What is the KV cache?
The KV cache (key-value cache) is a store of the attention keys and values a transformer computes for each token it processes. During text generation, a model attends over every previous token on every step. Without caching, it would recompute the keys and values for the entire prefix each time it generates a new token. The KV cache saves that work by storing each token’s keys and values once and reusing them.
Why does the KV cache matter?
Model weights are fixed in size, but the KV cache grows with sequence length and with the number of concurrent requests. It is stored per layer, and for large models a single long request can consume gigabytes. This makes the KV cache, not the model weights, the real limit on how many requests fit on a GPU.
Because of this, most inference optimizations are really KV-cache management techniques:
- Paged attention treats the cache like operating-system virtual memory, splitting it into fixed-size pages allocated on demand, which lets many requests share GPU memory without fragmentation.
- Prefix caching reuses the cache of a shared prompt (a system prompt or conversation history) across requests instead of recomputing it.

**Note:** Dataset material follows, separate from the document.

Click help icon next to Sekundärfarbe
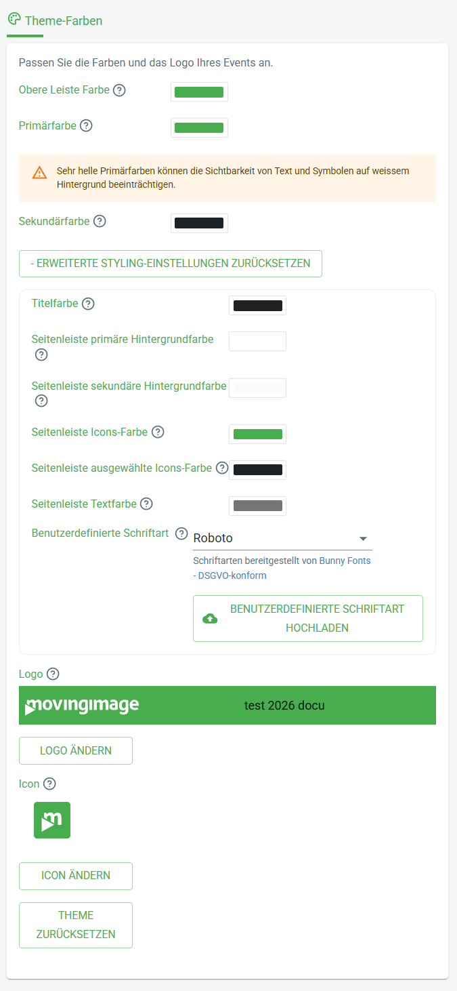457x991 pixels. (100, 222)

- KV-cache offloading moves cold cache blocks to cheaper memory tiers (host DRAM, SSD, or network storage) to free GPU memory for active requests.
KV cache in prefill and decode
The KV cache is what splits inference into two phases with different resource profiles. The prefill phase processes the whole prompt at once to fill the cache; it is compute-bound. The decode phase generates one token at a time, streaming the full cache through the GPU on every step; it is memory-bandwidth-bound. This asymmetry is the basis for disaggregated serving.